Development of inhibitors (alloimmunization) in persons with hemophilia exposed to FIX-containing products or autoantibodies to FIX represents a serious complication, adding to morbidity and mortality.


The disorder is found in all ethnic groups, and it does not have a specific ethnic or geographic distribution.

Ethnic differences in polymorphisms close to or in the FIX gene are important because they provide linkage data when identifying carriers, particularly when the mutation is unknown or for identification of de novo mutations.

A common G10430A mutation (Gly 60 Ser) in the factor IX gene was described in the moderate and mild hemophilia B in the majority of the Gujarati population. [14]


The disorder is X-linked, with the FIX gene located on the long arm of the X chromosome. Consequently, males with hemophilia B usually are symptomatic, while females usually are silent carriers (no bleeding disorder).As demonstrated in the diagram below, all female offspring of a male with hemophilia B are obligatory carriers, while no male offspring are carriers. Chances are 50/50 that each female offspring of a carrier female is a carrier and 50/50 that each male offspring of a carrier has hemophilia.

Possible genetic outcomes in individuals carrying Possible genetic outcomes in individuals carrying the hemophilic gene.
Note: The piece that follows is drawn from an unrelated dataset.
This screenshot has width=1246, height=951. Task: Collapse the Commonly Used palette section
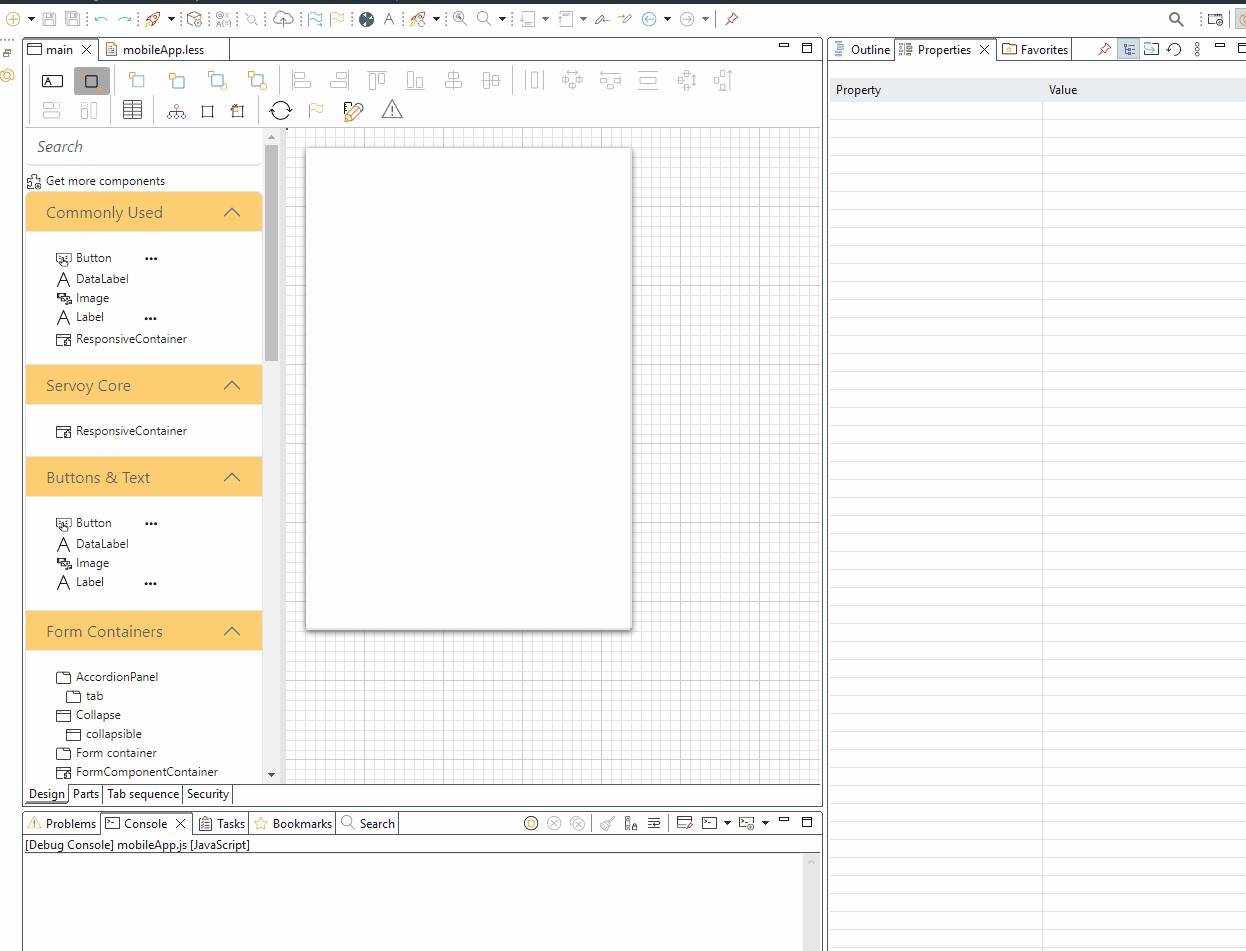click(x=232, y=212)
Carrier females usually are asymptomatic but can have bleeding (eg, easy bruising, menorrhagia, or excess bleeding after trauma) when they have significant reductions in FIX levels, which are caused by the greater (extreme) inactivation of the normal FIX gene, compared with the hemophilic FIX gene, during early embryogenesis. Other reasons a female may have clinical bleeding resulting from reduced levels of FIX include X-mosaicism, Turner syndrome, testicular feminization, or situations in which the father has hemophilia B and the mother is a carrier for the disorder. Carriers with basal levels of FIX of less than 30% can be expected to have a clinically evident bleeding disorder.
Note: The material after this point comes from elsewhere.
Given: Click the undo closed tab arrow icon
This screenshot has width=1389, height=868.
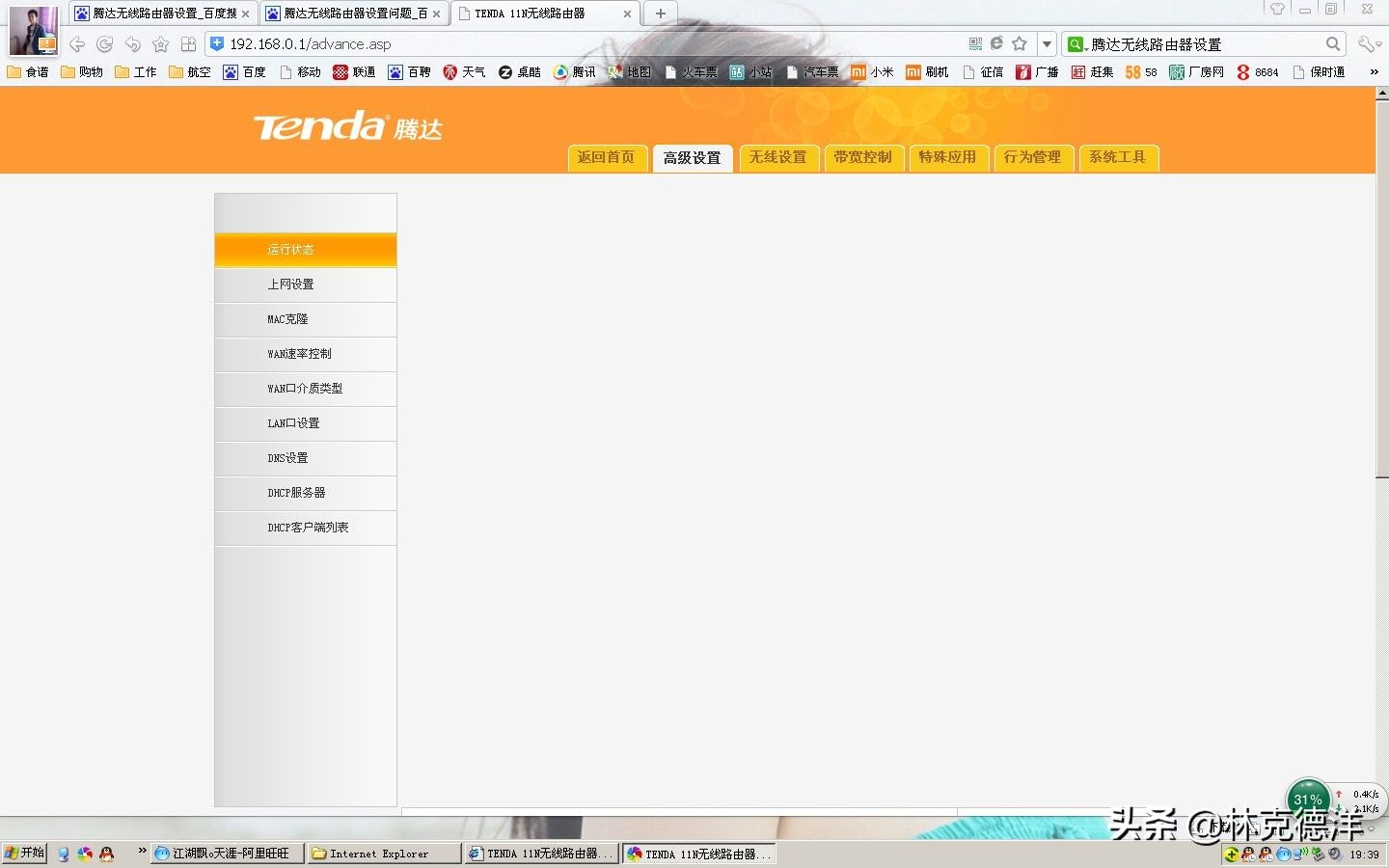Looking at the screenshot, I should click(133, 44).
Hemophilia B can be detected prenatally by measuring FIX activity in fetal blood samples obtained at 20 weeks of gestation by fetoscopy, but the presence of maternal FIX in amniotic fluid complicates the assessment. In addition, the procedure carries a high risk of complications, with a risk of fetal death of up to 6%. Detection of hemophilia B by linkage studies or gene mutation analysis (when the defect is known) can be performed by chorionic villous sampling at 12 weeks of gestation or by amniocentesis from 16-20 weeks, with complication rates of up to 2.0%.

Postnatal evaluation is triggered by a history of bleeding, which can start immediately after birth or, in mild hemophilia, can be delayed to a later age. Newborns without hemophilia have reduced levels of approximately 40%, with a gradual rise in the first year into the low-normal adult range. Prematurity is associated with lower levels due to the immaturity of the liver.

An age- and puberty-related (testosterone induced) rise in FIX levels, with an amelioration in bleeding symptoms, occurs in patients with FIX Leyden.